┌────────
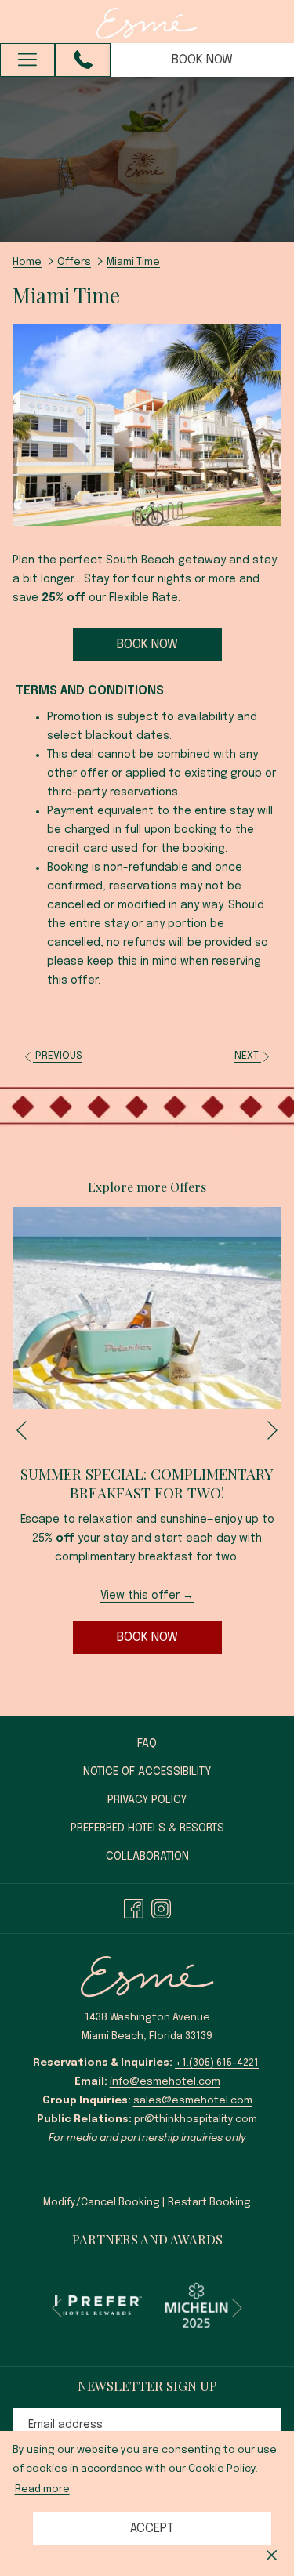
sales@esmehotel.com (192, 2101)
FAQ (147, 1743)
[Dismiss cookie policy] (271, 2555)
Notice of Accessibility (147, 1771)
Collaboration (147, 1856)
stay (264, 560)
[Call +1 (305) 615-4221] (83, 59)
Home (27, 262)
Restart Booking (209, 2202)
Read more (42, 2489)
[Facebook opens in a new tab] (133, 1908)
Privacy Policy (147, 1800)
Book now (202, 60)
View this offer (141, 1595)
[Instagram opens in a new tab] (161, 1908)
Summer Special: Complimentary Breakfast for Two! (147, 1483)
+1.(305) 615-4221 (217, 2063)
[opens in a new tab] (98, 2304)
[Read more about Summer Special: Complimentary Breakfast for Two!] (147, 1307)
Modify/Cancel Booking (101, 2202)
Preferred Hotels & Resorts (164, 1831)
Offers (74, 262)
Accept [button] (152, 2528)
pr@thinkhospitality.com (195, 2119)
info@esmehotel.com (165, 2082)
└────────
WORK REQUEST – The expected output is the full material above, word for word, without pictures.

RESULT BELOW –
sales@esmehotel.com (192, 2101)
FAQ (147, 1743)
[Dismiss cookie policy] (271, 2555)
Notice of Accessibility (147, 1771)
Collaboration (147, 1856)
stay (264, 560)
[Call +1 (305) 615-4221] (83, 59)
Home (27, 262)
Restart Booking (209, 2202)
Read more (42, 2489)
[Facebook opens in a new tab] (133, 1908)
Privacy Policy (147, 1800)
Book now (202, 60)
View this offer (141, 1595)
[Instagram opens in a new tab] (161, 1908)
Summer Special: Complimentary Breakfast for Two! (147, 1483)
+1.(305) 615-4221 (217, 2063)
[opens in a new tab] (98, 2304)
[Read more about Summer Special: Complimentary Breakfast for Two!] (147, 1307)
Modify/Cancel Booking (101, 2202)
Preferred Hotels & Resorts (164, 1831)
Offers (74, 262)
Accept [button] (152, 2528)
pr@thinkhospitality.com (195, 2119)
info@esmehotel.com (165, 2082)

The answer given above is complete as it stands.